* Task statement
In the records, take the stretch from the line that contains "coordinates (509, 1913)." through the line that contains "453 is located at coordinates (868, 2467)." and switch "particular" to "specific", leaving everything else unchanged. Reproduce only those lines.

* Supplied entries
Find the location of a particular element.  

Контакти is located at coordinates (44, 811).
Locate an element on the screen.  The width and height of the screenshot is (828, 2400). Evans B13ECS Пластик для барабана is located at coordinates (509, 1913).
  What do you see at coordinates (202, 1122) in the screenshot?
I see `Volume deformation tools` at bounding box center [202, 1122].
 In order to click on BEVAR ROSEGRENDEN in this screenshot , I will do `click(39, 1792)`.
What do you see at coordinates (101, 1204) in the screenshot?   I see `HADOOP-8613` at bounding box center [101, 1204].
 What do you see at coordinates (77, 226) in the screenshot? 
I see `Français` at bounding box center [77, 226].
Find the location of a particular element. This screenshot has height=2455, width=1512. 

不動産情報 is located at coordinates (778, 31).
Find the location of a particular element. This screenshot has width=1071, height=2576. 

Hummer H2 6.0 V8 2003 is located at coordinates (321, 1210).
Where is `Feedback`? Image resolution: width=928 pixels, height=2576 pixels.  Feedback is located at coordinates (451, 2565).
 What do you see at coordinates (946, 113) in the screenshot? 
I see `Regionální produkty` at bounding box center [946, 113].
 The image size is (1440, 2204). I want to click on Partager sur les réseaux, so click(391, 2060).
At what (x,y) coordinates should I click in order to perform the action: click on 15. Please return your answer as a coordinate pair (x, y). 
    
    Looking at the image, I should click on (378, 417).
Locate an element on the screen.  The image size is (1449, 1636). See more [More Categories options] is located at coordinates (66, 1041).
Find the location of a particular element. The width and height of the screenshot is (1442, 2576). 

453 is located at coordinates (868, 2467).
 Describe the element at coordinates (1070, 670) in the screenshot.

* Output for this exercise
Locate an element on the screen.  The width and height of the screenshot is (828, 2400). Evans B13ECS Пластик для барабана is located at coordinates (509, 1913).
  What do you see at coordinates (202, 1122) in the screenshot?
I see `Volume deformation tools` at bounding box center [202, 1122].
 In order to click on BEVAR ROSEGRENDEN in this screenshot , I will do `click(39, 1792)`.
What do you see at coordinates (101, 1204) in the screenshot?   I see `HADOOP-8613` at bounding box center [101, 1204].
 What do you see at coordinates (77, 226) in the screenshot? 
I see `Français` at bounding box center [77, 226].
Find the location of a specific element. This screenshot has height=2455, width=1512. 

不動産情報 is located at coordinates (778, 31).
Find the location of a specific element. This screenshot has width=1071, height=2576. 

Hummer H2 6.0 V8 2003 is located at coordinates (321, 1210).
Where is `Feedback`? Image resolution: width=928 pixels, height=2576 pixels.  Feedback is located at coordinates (451, 2565).
 What do you see at coordinates (946, 113) in the screenshot? 
I see `Regionální produkty` at bounding box center [946, 113].
 The image size is (1440, 2204). I want to click on Partager sur les réseaux, so click(391, 2060).
At what (x,y) coordinates should I click in order to perform the action: click on 15. Please return your answer as a coordinate pair (x, y). 
    
    Looking at the image, I should click on (378, 417).
Locate an element on the screen.  The image size is (1449, 1636). See more [More Categories options] is located at coordinates (66, 1041).
Find the location of a specific element. The width and height of the screenshot is (1442, 2576). 

453 is located at coordinates (868, 2467).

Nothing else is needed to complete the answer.